Sunday, June 28, 2009

Twitter Twerminology

I've been on Twitter for a couple of months and am thoroughly enjoying it (although it is taking up at least an hour of my time each day which could be used to actually write another novel, but I digress). I'm still learning the lingo and think it's great fun (especially the terms "tweet" or "tweets.") However, I'm beginning to think the entire universe is developing a lisp. Read some of the terms below. You'll see what I mean. Twopular - Recent Twitter trends Twellow - Yellow Pages Twibe - Tribe (i.e., group of like-minded folks) Twug - Hug Twable - Fable Twitterholic - What I'm becoming Twitterature - Book recently bought by Penguin. Two college freshmen are retelling the classics using 140 characters or less. Genius. These are just a few of the terms I've come across. I'm sure there are many more. Care to share more Twitter lingo? Don't worry--we won't waff at your wisp.(My apologies to anyone who actually has a lisp. No ill will intended.)

Saturday, June 20, 2009


I. Did. It. Today, I wrote THE END and finally finished my women's fiction novel! Yippee. Hooray. Woo hoo. Snoopy dance. I can't believe it. Novel writing is very HARD. Much harder than I thought it would be. It takes discipline, determination and doggedness. Also, I didn't realize the lonliness that would be involved. Sometimes I feel like I'm in my writing cave, hunkered over my keyboard, rubbing my wrists or back while the bright sunshine gleams through the window, teasing me. I tell it to leave me alone for I have to finish. Actually, I've become a pretty good hermit. Thank goodness for the writers' groups I've joined. We spur each other on and actually leave our computers for a few hours to socialize. Here are the stats: I finished at 1:24 p.m. on June 20, 2009. That's when I wrote THE END and hit the 93,000-word mark (that's over 300 typewritten pages). Spouting off all these stats makes me feel like a proud mother. Honestly, I almost feel like I gave birth. (It wasn't as painful as my natural childbirth but darn close.) I'm so happy I could cry--or do a Snoopy dance. Maybe I'll do both. Just had to share. Thanks to everyone for their support over the past 1.5 years. Huge smile.

Tuesday, June 16, 2009

How Would You Answer This?

Last summer, a published author from Ireland was visiting my Uncle Wayne (another author and former English professor). When the visiting author, Claire, found out I was writing my debut novel, she posed the following question: Would you rather write something beautiful or a bestseller? I didn't realize the two were mutually exclusive and pondered that question for a few seconds. My answer? "I'd like to write a beautiful bestseller." Glib, maybe. How would you have responded? Labels: writing

Sunday, June 7, 2009

Finding Inspiration Through Planting

Recently, I planted 25 pots of flowers. Overkill, I know but that's me. I bought my favorites--vincas, geraniums, petunias, and impatiens. I selected colorful shades of purple, red, yellow, pink and orange and gathered my tools--a bench, gloves, a little gardening hoe, rake, sunscreen and a bottle of water.

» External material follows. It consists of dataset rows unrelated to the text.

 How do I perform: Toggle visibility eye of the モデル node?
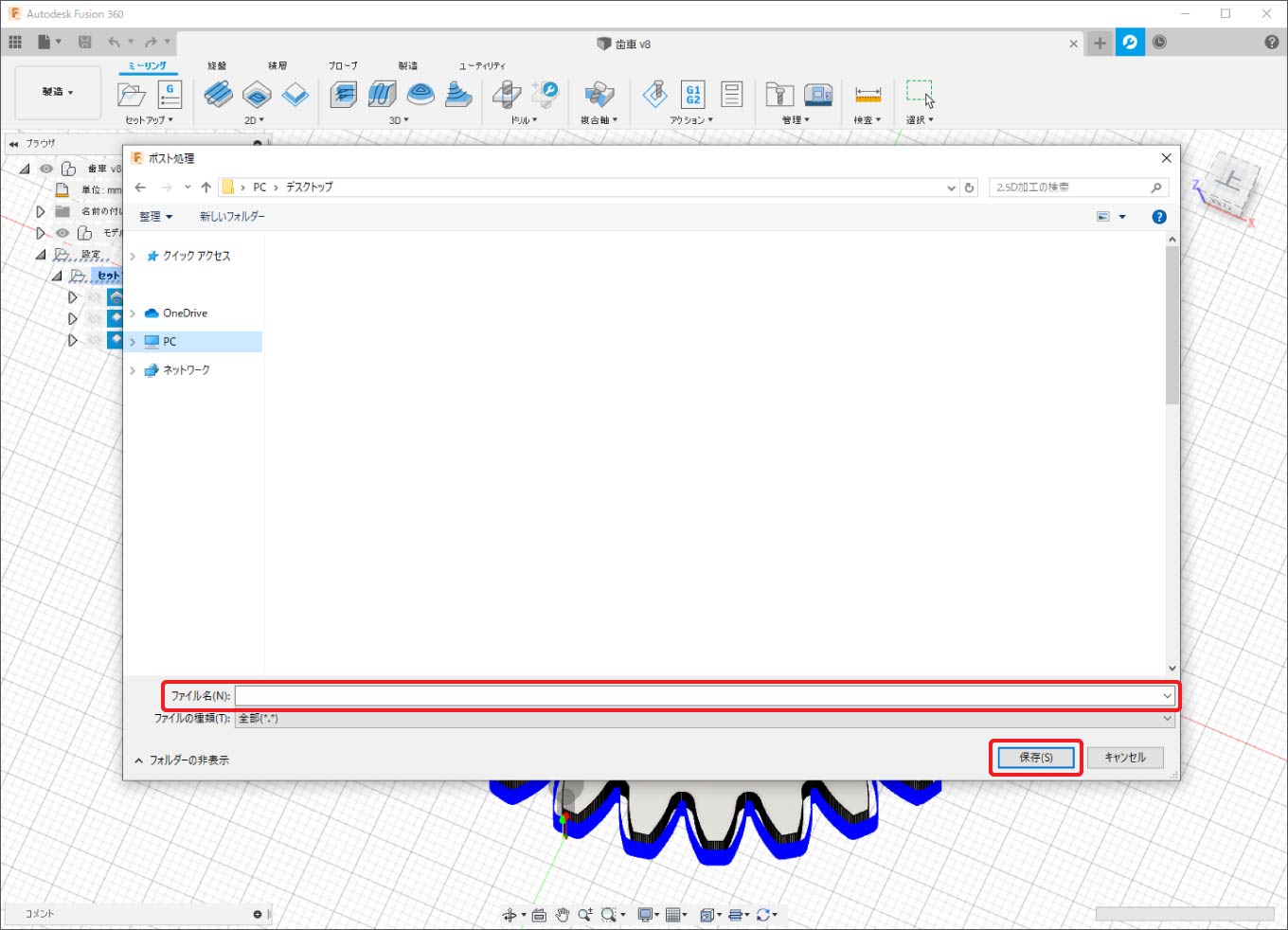[63, 233]
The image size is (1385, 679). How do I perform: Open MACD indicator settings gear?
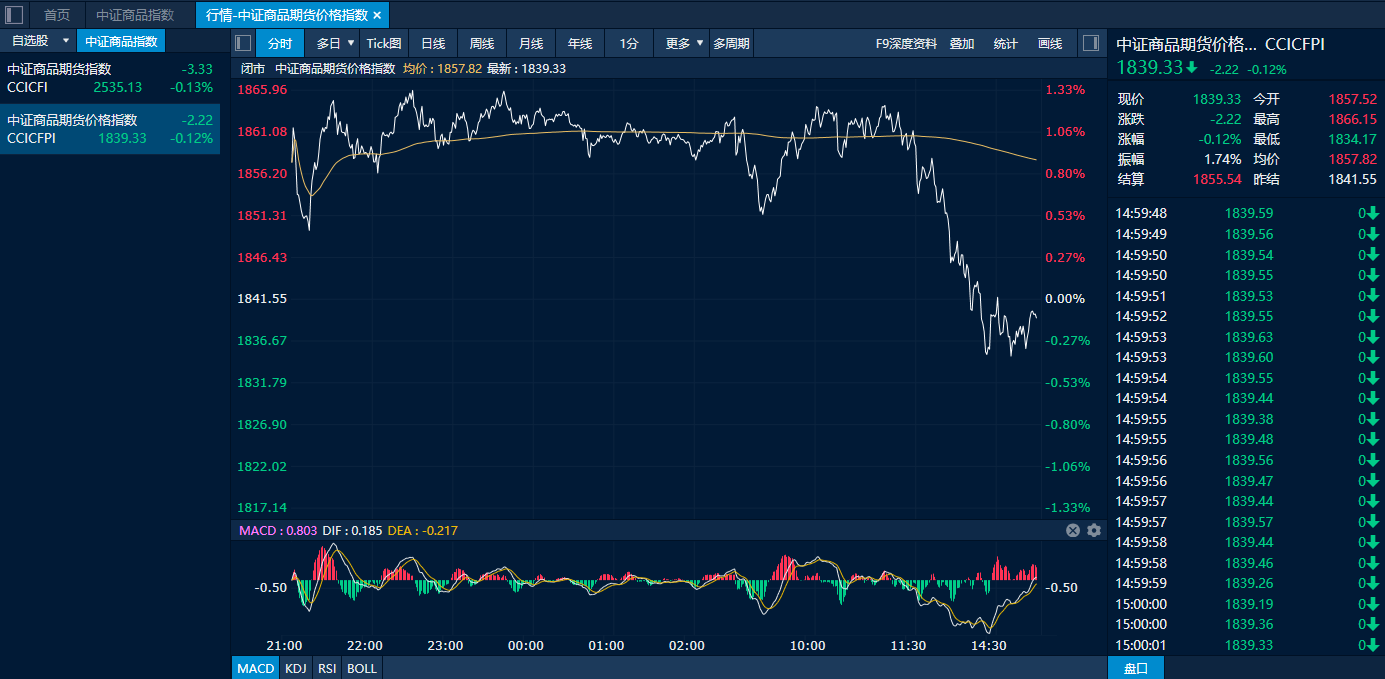coord(1094,530)
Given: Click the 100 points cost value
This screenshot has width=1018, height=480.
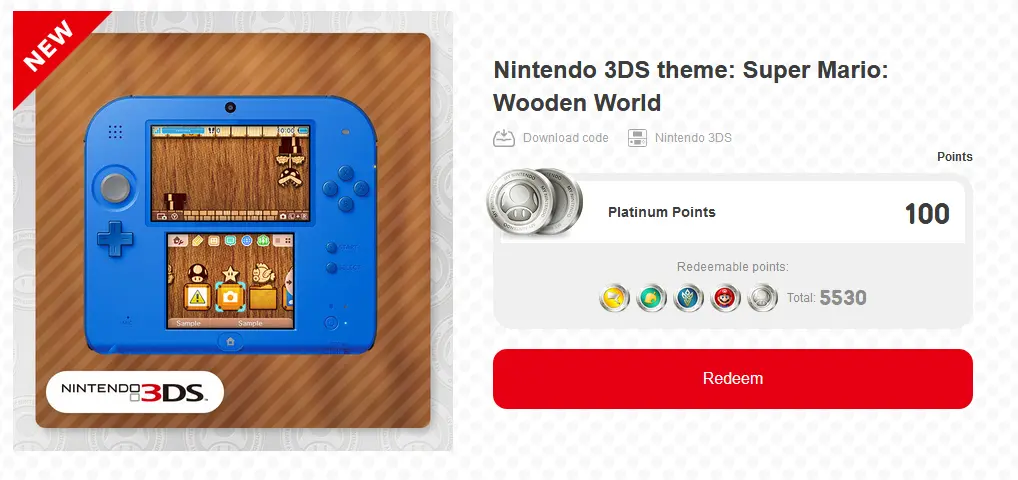Looking at the screenshot, I should [927, 214].
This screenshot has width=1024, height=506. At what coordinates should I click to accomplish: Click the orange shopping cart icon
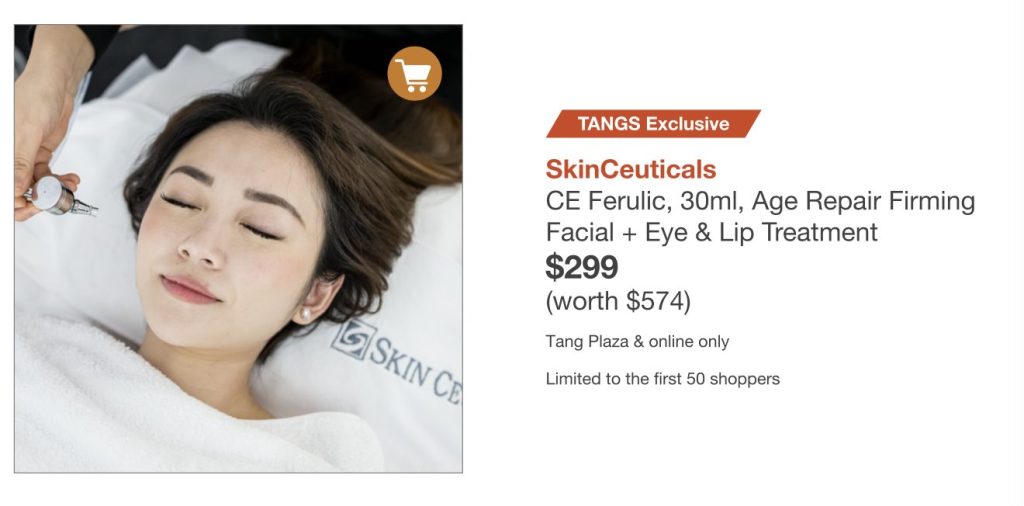coord(415,73)
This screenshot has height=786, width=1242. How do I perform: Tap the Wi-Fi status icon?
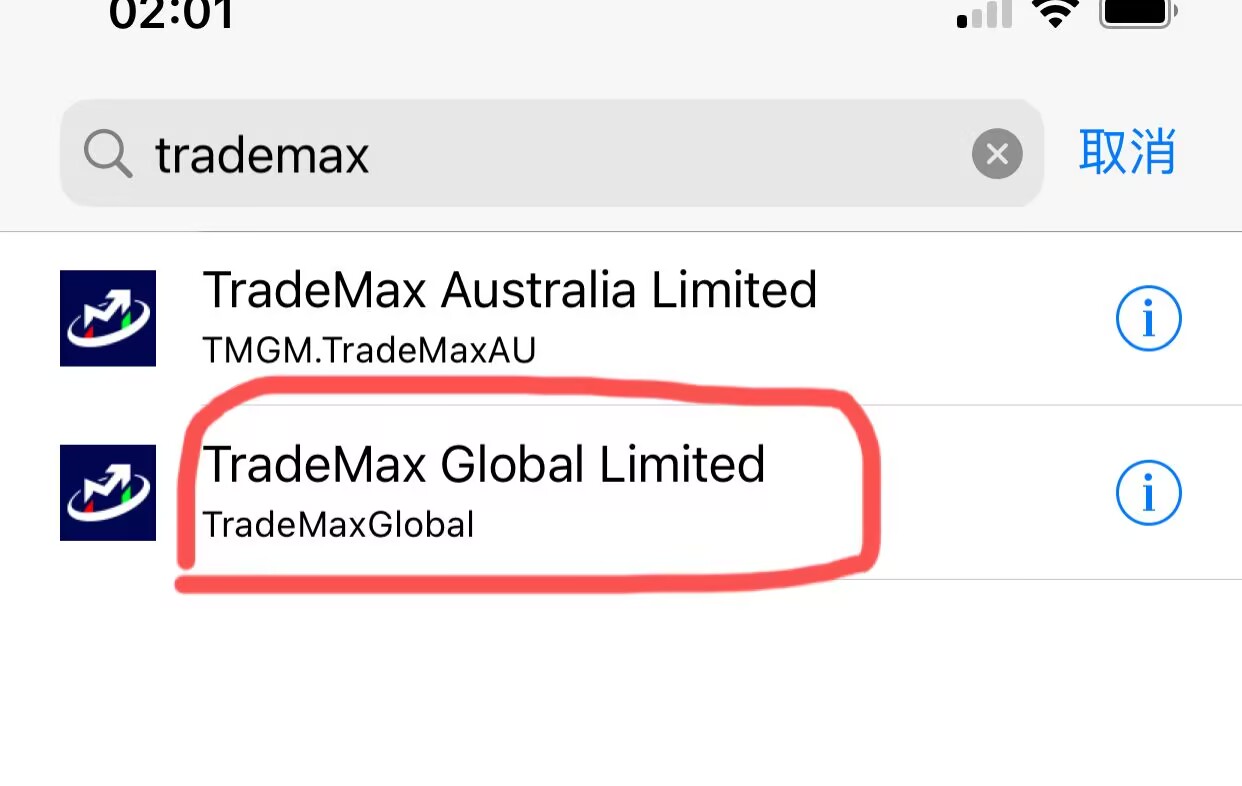coord(1054,14)

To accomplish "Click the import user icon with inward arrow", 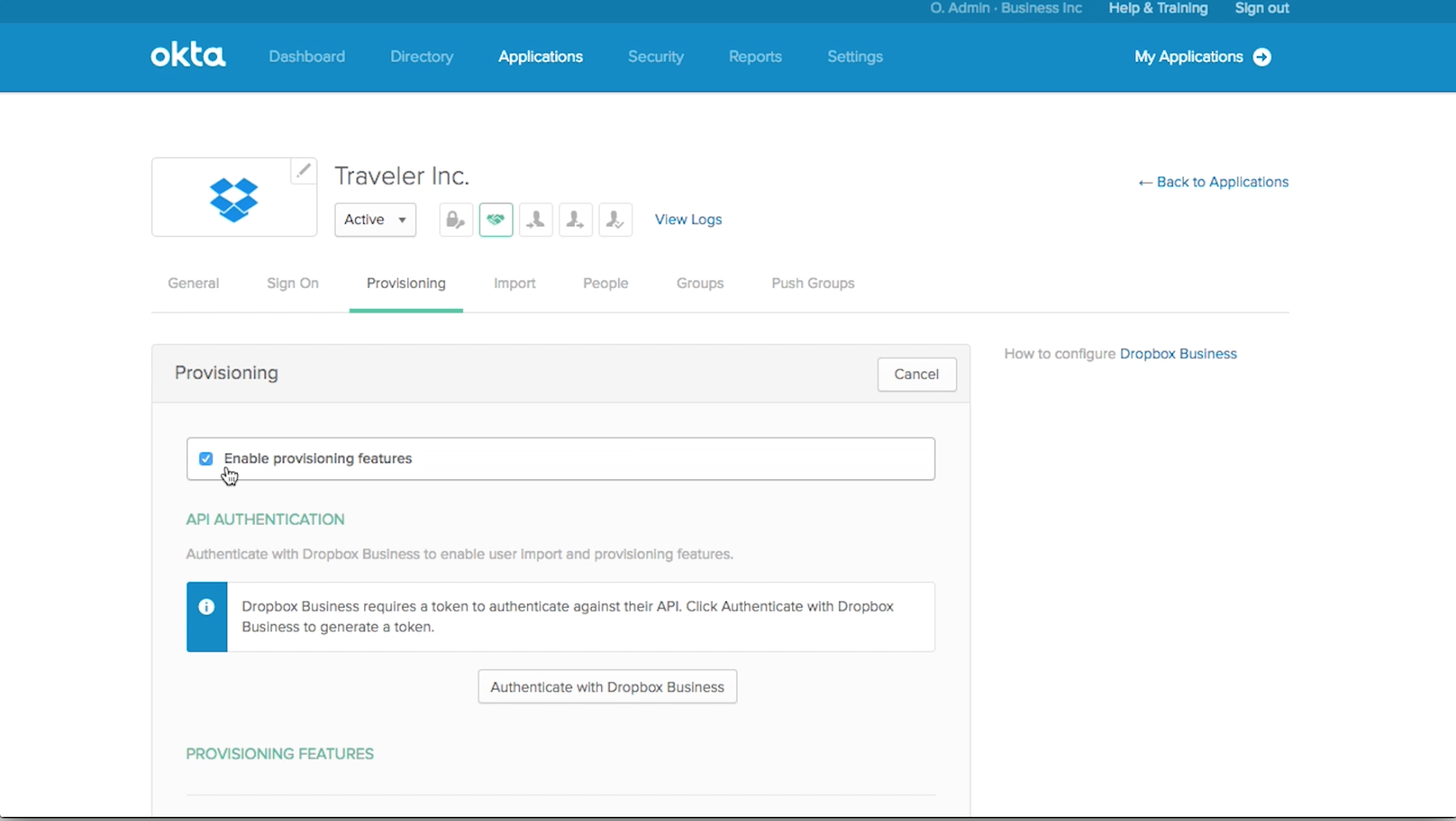I will (536, 219).
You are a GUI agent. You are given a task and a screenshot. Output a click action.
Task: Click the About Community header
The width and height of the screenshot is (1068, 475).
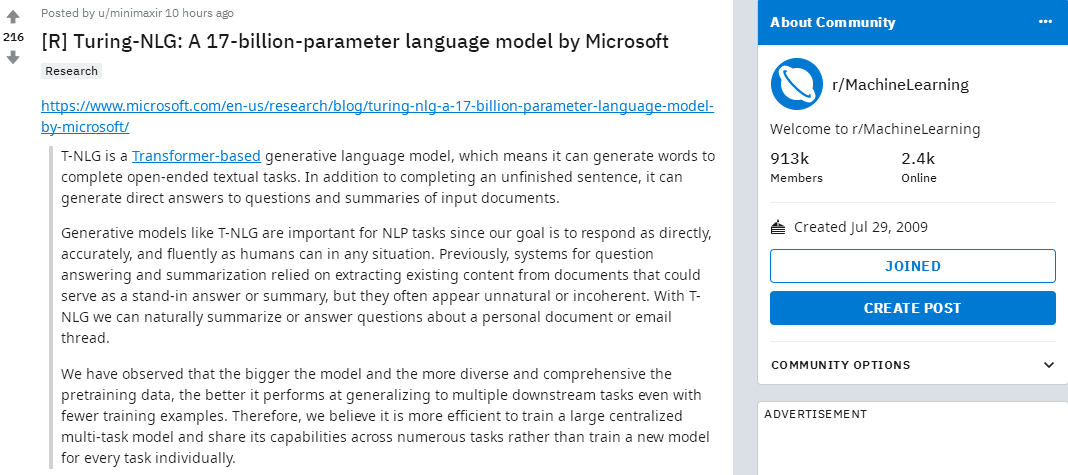[832, 22]
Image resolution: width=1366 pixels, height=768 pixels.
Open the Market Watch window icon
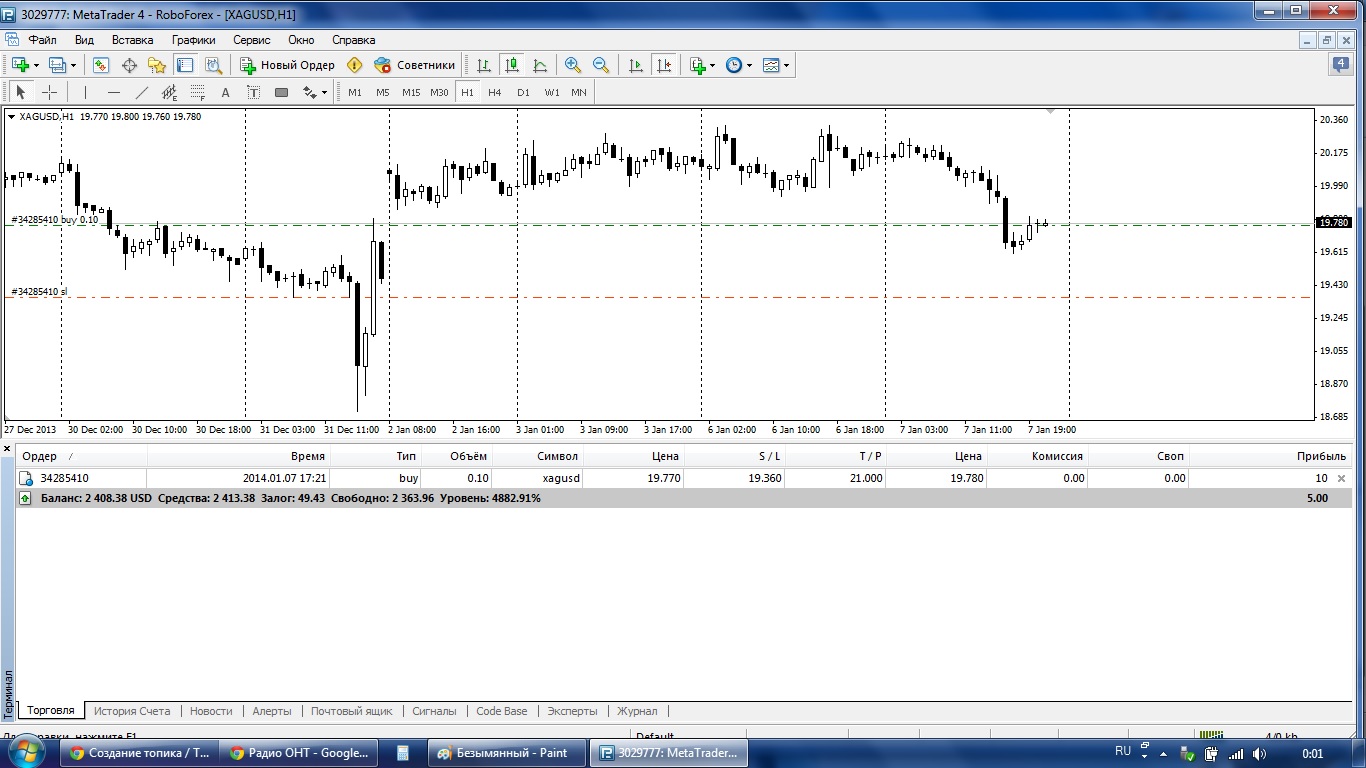(x=101, y=65)
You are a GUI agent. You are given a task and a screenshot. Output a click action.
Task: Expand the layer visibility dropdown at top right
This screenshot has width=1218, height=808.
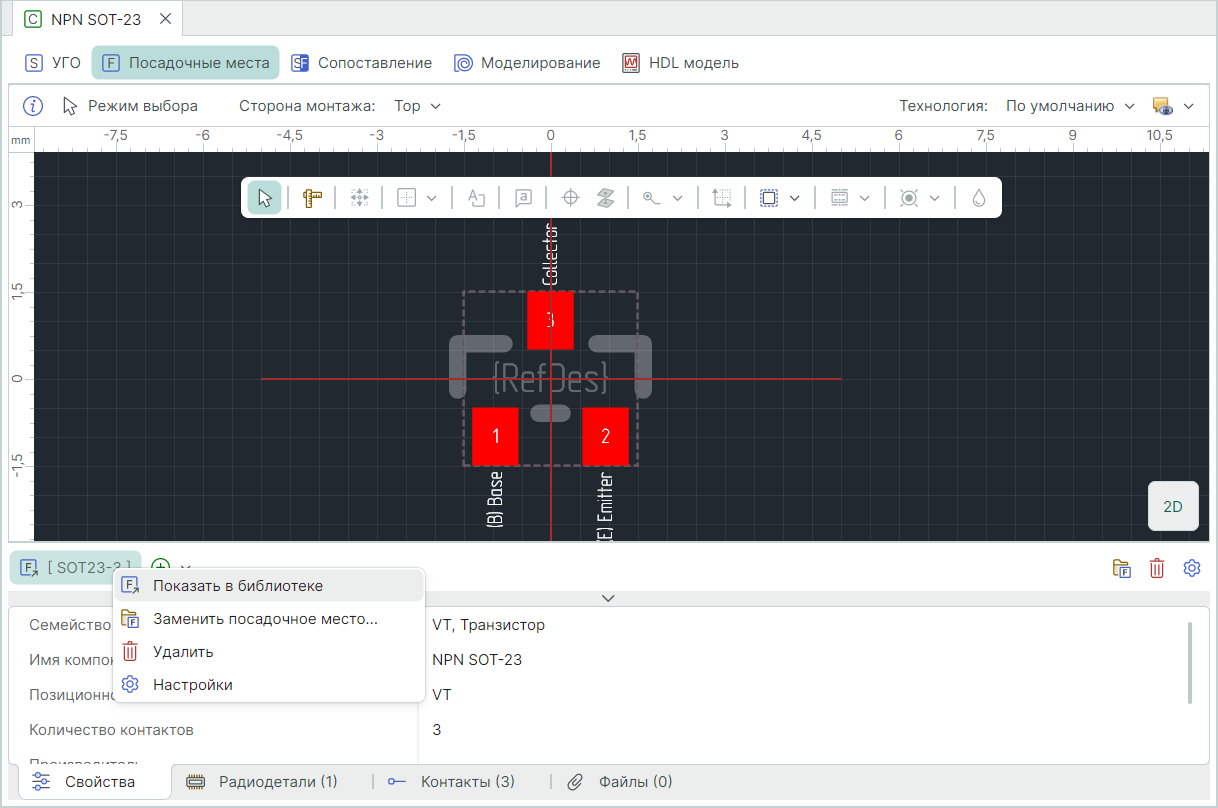tap(1189, 106)
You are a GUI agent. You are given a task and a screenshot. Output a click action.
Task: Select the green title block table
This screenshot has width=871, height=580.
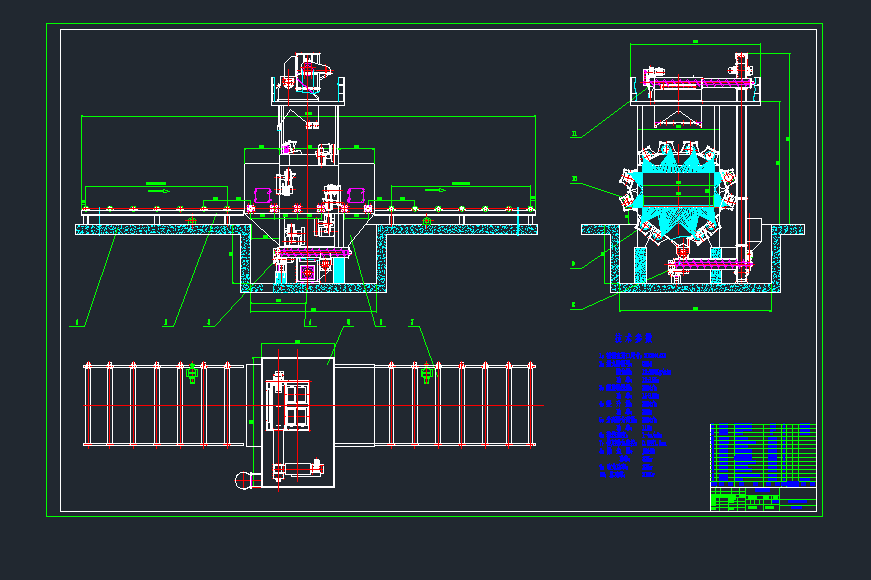[x=762, y=467]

I buckled my knee pads (highly recommended) and piped several CD's outside -- Michael McDonald, Blake Shelton, Lionel Richie, Christina Aguilera, Andrea Bocelli and Rod Stewart. Yes, I have diverse taste in music but that's not the point here.

As I started digging in the dirt, I regretted that I had to do this chore instead of writing. I knew it would take at least one full day to plant 25 pots of flowers and my mind wondered to how much writing I could do if I'd put fingers to keyboard for that many hours.

Soon, though, I delighted in the cheerful pots brightening the veranda. Our two Labs "helped" and I observed how they preferred to drink out of a fountain rather than their dog bowl. I watched the birds swoop overhead and butterflies swirl around the flowers. I coulld smell the luscious lilac bushes wafting through the air, even though they were far away.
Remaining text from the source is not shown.